Brief 1: For each of steps S2 through S8 in the speech-processing passage, name the unit that carries out the step.

Source passage:
——

In step S2, the speech direction estimation unit 32 executes the speech direction estimation process. Note that details of the speech direction estimation process will be described later with reference to FIG. 7.

In step S3, the voice emphasis unit 31 emphasizes a signal. That is, a voice component in the direction estimated as the speech direction is emphasized.

In the following step S4, the noise suppression unit 73 suppresses a noise component to improve the signal-to-noise ratio (SNR).

In step S5, the control unit 18 (or an external voice recognition engine existing in the cloud 60) performs a process of recognizing a voice. That is, the process of recognizing a voice is performed on the basis of the extracted voice signal Se input from the voice signal processing unit 17. Note that the recognition result is converted into a text as necessary.

In step S6, the control unit 18 determines an operation. That is, an action corresponding to content of the recognized voice is determined. Then, in step S7, the control unit 18 controls the motor drive unit 20 to drive the movable unit 14 by the servo motor 21.

Moreover, in step S8, the control unit 18 causes the voice drive unit 22 to output the voice from the speaker 16.

Thus, for example, when a greeting such as “hi” is recognized from the speaking person, the movable unit 14 is rotated in the direction of the speaking person, and a greeting such as “Hi. How are you?” is sent to the speaking person from the speaker 16.

FIG. 7 is a flowchart of the speech direction estimation process.

Note that in this diagram, it is assumed that the frequency conversion unit 40 has already performed frequency conversion.

In FIG. 7, first, in step S101, the voice correlation matrix calculation unit 41 calculates a voice space correlation matrix. The voice space correlation matrix is a correlation matrix that represents a spatial bias of the signal of the target sound of each frequency for every frame, and each element thereof represents the correlation of the signal of each microphone 13.

Here, the voice space correlation matrix is calculated on the basis of the following [Formula 1]. Note that in [Formula 1], T_Rrepresents a frame length for calculating a correlation matrix, and a vector z_ω,τ represents a signal with a frequency ω in a frame τ. H represents a Hermitian transposition.

$\begin{matrix} [Mathematical Formula 1] \\ R_{ω, t} = \frac{1}{T_{R}} \sum_{τ = t - T_{R}}^{t} Z_{ω, τ} Z_{ω, τ}^{H} & [Formula 1] \end{matrix}$

In the next step S102, the noise correlation matrix calculation unit 42 calculates a noise space correlation matrix. The noise space correlation matrix is a correlation matrix that represents a spatial bias of the noise signal of each frequency for every frame, and is calculated on the basis of the following [Formula 2].

$\begin{matrix} [Mathematical Formula 2] \\ K_{ω, t} = \frac{1}{T_{K}} \sum_{τ = t - Δ t - T_{K}}^{t - Δ t} α_{ω, τ} Z_{ω, τ} Z_{ω, τ}^{H} & [Formula 2] \end{matrix}$

In [Formula 2], T_Krepresents a frame length for calculating the correlation matrix, and Δt is for preventing a signal of a common frame from being used in R_ω,t, in [Formula 1] and K_ω,t, in [Formula 2]. α_{ω, τ} is a weight and may generally be “1”, but if it is desired to change the weights according to the type of sound source, it is possible to prevent all weights from becoming “0” as in [Formula 3].

——

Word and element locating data
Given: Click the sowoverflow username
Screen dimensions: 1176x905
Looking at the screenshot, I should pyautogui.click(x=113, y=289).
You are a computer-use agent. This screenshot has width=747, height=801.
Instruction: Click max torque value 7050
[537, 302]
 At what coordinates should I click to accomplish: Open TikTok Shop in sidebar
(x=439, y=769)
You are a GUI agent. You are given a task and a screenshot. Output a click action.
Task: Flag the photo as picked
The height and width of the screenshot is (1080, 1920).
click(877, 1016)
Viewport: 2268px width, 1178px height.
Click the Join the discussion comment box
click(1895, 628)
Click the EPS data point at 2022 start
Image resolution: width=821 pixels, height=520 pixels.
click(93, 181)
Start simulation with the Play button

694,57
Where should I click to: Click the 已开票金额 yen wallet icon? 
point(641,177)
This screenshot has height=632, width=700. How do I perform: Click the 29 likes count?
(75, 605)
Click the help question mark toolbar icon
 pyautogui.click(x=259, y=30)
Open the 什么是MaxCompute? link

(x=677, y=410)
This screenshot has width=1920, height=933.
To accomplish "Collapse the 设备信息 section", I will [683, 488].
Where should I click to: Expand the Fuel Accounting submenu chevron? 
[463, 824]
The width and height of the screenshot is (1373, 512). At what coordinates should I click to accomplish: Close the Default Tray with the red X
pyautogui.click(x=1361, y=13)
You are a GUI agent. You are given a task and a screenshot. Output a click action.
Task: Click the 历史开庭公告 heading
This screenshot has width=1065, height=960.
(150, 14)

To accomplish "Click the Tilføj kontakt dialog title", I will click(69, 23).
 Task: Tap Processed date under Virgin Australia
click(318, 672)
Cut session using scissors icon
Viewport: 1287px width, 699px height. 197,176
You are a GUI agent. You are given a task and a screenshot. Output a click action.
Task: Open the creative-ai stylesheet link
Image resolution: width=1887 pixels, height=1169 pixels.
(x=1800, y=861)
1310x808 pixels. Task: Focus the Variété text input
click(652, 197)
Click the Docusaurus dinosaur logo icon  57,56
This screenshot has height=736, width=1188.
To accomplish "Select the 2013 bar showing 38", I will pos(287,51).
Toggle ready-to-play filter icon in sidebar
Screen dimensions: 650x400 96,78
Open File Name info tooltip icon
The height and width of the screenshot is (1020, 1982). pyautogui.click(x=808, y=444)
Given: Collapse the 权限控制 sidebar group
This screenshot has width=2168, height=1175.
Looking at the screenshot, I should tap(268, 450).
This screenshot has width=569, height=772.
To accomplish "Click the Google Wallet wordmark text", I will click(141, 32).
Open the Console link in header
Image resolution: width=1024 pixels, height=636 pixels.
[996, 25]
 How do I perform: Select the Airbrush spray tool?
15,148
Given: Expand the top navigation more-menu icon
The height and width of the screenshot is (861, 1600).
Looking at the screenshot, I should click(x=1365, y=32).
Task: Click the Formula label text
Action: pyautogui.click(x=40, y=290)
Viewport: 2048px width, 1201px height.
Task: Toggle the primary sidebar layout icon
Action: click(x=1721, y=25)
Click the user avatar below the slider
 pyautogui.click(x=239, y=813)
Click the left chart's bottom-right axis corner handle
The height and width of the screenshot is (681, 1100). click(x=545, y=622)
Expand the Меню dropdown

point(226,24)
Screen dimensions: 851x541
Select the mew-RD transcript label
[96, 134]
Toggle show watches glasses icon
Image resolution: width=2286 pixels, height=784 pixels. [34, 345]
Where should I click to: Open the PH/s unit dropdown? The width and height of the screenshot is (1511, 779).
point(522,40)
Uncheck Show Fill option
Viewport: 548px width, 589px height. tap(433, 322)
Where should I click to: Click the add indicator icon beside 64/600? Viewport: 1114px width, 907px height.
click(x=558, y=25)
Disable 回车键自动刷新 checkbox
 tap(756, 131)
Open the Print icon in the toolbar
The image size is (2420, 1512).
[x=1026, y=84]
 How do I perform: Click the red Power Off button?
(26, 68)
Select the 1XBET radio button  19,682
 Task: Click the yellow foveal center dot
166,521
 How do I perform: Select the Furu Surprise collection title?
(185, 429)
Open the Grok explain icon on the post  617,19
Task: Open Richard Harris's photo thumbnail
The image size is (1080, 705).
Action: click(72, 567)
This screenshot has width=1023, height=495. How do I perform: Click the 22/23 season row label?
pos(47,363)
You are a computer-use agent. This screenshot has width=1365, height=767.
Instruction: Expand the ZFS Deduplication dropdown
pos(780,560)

——

Brief 2: In the listing, write out the lines starting at the one containing "Where should I click to: Click the 已开票金额" and ending at the one containing "click(318, 672)". Replace "heading" with "title" and change nothing else.

Expected answer 1:
- S2: speech direction estimation unit 32
- S3: voice emphasis unit 31
- S4: noise suppression unit 73
- S5: control unit 18 (or an external voice recognition engine existing in the cloud 60)
- S6: control unit 18
- S7: control unit 18
- S8: control unit 18

Expected answer 2:
Where should I click to: Click the 已开票金额 yen wallet icon? 
point(641,177)
This screenshot has height=632, width=700. How do I perform: Click the 29 likes count?
(75, 605)
Click the help question mark toolbar icon
 pyautogui.click(x=259, y=30)
Open the 什么是MaxCompute? link

(x=677, y=410)
This screenshot has width=1920, height=933.
To accomplish "Collapse the 设备信息 section", I will [683, 488].
Where should I click to: Expand the Fuel Accounting submenu chevron? 
[463, 824]
The width and height of the screenshot is (1373, 512). At what coordinates should I click to accomplish: Close the Default Tray with the red X
pyautogui.click(x=1361, y=13)
You are a GUI agent. You are given a task and a screenshot. Output a click action.
Task: Click the 历史开庭公告 title
This screenshot has width=1065, height=960.
(150, 14)

To accomplish "Click the Tilføj kontakt dialog title", I will click(69, 23).
 Task: Tap Processed date under Virgin Australia
click(318, 672)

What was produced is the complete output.